Repentances confites
Saint-Bonnet-de-Mure, 2019 ; Fribourg, 2020
Au pays d’Escoffier, Dumas père et Brillat-Savarin, la grivoiserie fait bon ménage en gastronomie avec l’anticléricalisme versions Voltaire, Petit Père Combes ou Almanach Vermot. Nul ne s’offusque de voir fleurir en confiserie chocolatière les Tétons de la Reine Margot à Pau, dans la même ville les Coucougnettes du Vert Galant, à Sète les Zézettes, partout les Pets de nonne et autres religieuses. En 1829, l’appellation « tête de nègre », passa de la couleur à la friandise et régala sans indigestion des générations de gourmands.

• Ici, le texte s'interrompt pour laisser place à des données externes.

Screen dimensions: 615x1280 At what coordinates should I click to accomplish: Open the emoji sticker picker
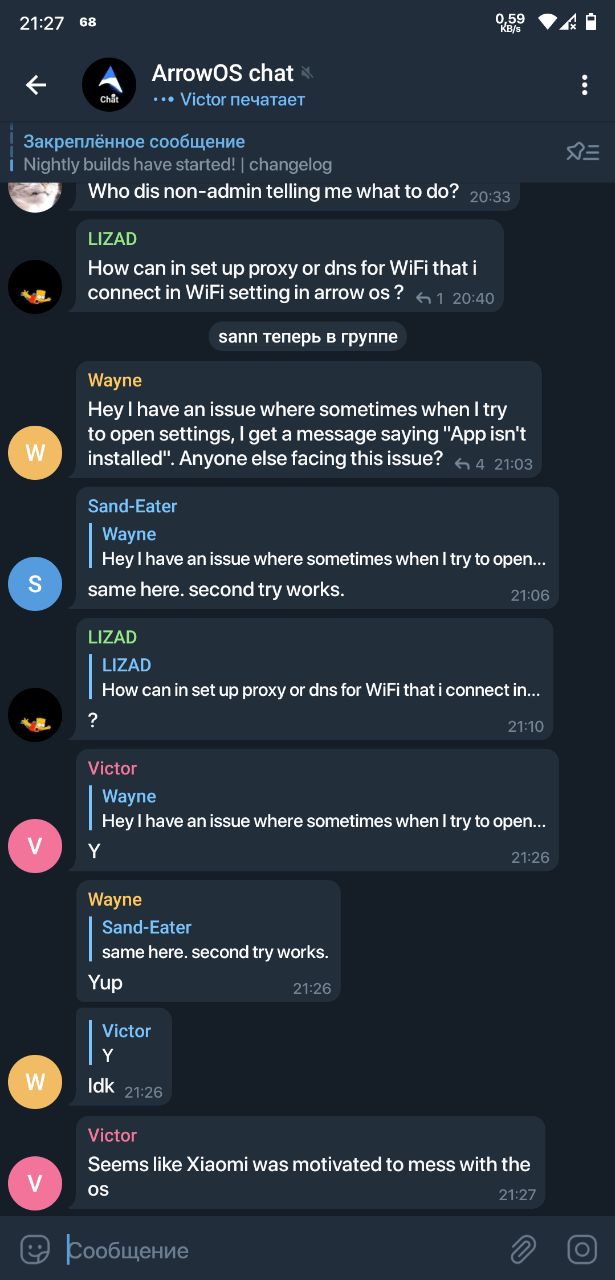tap(35, 1249)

Mais en 2019, les étals de France éliminèrent progressivement cette dernière qualification. Un indélicat pâtissier du Rhône avait franchi un seuil en mettant sur le marché un « Mamadou » polémique à 2,70 euros l’unité. Retirant Mamadou de la consommation, il plaida sa candide ignorance de l’histoire d’un nom qui avait accompagné les produits de la maison pendant quatre générations. Peu après, le chocolatier suisse Villars se dit ému par les nombreuses lettres d’écoliers de Fribourg déclarant « avoir de la peine à croquer ses tablettes tête de nègre ». Leur emballage affiche désormais le descriptif « tête de choco ». Dans le Nord de la France, la « tête de nègre » est devenue « merveilleux » ou « arlequin » ; ailleurs, comme dans la maison Pelen de Lons-le Saulnier, « meringue au chocolat ».
L’ancien secrétaire d’État à l’intégration Kofi Yamgnane se déclare favorable au maintien de « tête de nègre » comme de « nègre en chemise » en pâtisserie, au motif de l’usage. Mais le résultat commercial de la « tête de choco » Villars a progressé de 30% depuis que sa composition est devenue plus explicite.
Sources : presse régionale 20 février 2019 ; télévision suisse romande, 25 octobre 2020 ; sur une suggestion de Vaugelas.